(Data on locating visible targets)
__________________________________________________
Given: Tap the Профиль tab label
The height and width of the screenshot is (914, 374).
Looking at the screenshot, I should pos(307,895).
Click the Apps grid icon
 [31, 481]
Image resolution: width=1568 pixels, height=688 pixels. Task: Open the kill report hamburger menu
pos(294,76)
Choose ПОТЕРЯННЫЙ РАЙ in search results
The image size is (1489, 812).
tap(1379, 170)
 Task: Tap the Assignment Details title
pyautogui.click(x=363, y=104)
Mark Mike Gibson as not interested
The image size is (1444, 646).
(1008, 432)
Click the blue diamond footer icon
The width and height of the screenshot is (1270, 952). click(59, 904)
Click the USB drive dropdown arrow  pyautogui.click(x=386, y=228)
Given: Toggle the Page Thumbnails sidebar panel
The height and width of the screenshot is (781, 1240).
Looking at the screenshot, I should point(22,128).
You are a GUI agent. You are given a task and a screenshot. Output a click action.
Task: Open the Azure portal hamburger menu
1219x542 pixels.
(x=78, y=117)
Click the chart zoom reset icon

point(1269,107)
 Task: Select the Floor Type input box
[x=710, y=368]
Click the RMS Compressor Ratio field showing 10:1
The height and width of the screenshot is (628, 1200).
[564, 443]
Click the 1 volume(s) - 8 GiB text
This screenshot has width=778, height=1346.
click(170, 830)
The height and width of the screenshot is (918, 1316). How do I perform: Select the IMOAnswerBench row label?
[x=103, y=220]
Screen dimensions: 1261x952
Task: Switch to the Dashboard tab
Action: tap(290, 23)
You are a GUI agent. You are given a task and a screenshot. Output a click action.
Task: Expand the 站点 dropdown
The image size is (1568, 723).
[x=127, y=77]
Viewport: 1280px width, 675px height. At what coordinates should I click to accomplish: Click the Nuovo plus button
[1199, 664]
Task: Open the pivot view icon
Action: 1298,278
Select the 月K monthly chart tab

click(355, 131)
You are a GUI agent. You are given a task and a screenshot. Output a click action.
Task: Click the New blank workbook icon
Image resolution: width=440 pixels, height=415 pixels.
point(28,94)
__________________________________________________
Directive:
Swap "hamburger menu" for "navigation menu" throughout the lines above and write all of them out again, leaving everything else untouched.

Output below:
Given: Tap the Профиль tab label
The height and width of the screenshot is (914, 374).
Looking at the screenshot, I should pos(307,895).
Click the Apps grid icon
 [31, 481]
Image resolution: width=1568 pixels, height=688 pixels. Task: Open the kill report navigation menu
pos(294,76)
Choose ПОТЕРЯННЫЙ РАЙ in search results
The image size is (1489, 812).
tap(1379, 170)
 Task: Tap the Assignment Details title
pyautogui.click(x=363, y=104)
Mark Mike Gibson as not interested
The image size is (1444, 646).
(1008, 432)
Click the blue diamond footer icon
The width and height of the screenshot is (1270, 952). click(59, 904)
Click the USB drive dropdown arrow  pyautogui.click(x=386, y=228)
Given: Toggle the Page Thumbnails sidebar panel
The height and width of the screenshot is (781, 1240).
Looking at the screenshot, I should point(22,128).
You are a GUI agent. You are given a task and a screenshot. Output a click action.
Task: Open the Azure portal navigation menu
1219x542 pixels.
(x=78, y=117)
Click the chart zoom reset icon

point(1269,107)
 Task: Select the Floor Type input box
[x=710, y=368]
Click the RMS Compressor Ratio field showing 10:1
The height and width of the screenshot is (628, 1200).
[564, 443]
Click the 1 volume(s) - 8 GiB text
This screenshot has width=778, height=1346.
click(170, 830)
The height and width of the screenshot is (918, 1316). How do I perform: Select the IMOAnswerBench row label?
[x=103, y=220]
Screen dimensions: 1261x952
Task: Switch to the Dashboard tab
Action: tap(290, 23)
You are a GUI agent. You are given a task and a screenshot. Output a click action.
Task: Expand the 站点 dropdown
The image size is (1568, 723).
[x=127, y=77]
Viewport: 1280px width, 675px height. At what coordinates should I click to accomplish: Click the Nuovo plus button
[1199, 664]
Task: Open the pivot view icon
Action: 1298,278
Select the 月K monthly chart tab

click(355, 131)
You are a GUI agent. You are given a task and a screenshot. Output a click action.
Task: Click the New blank workbook icon
Image resolution: width=440 pixels, height=415 pixels.
point(28,94)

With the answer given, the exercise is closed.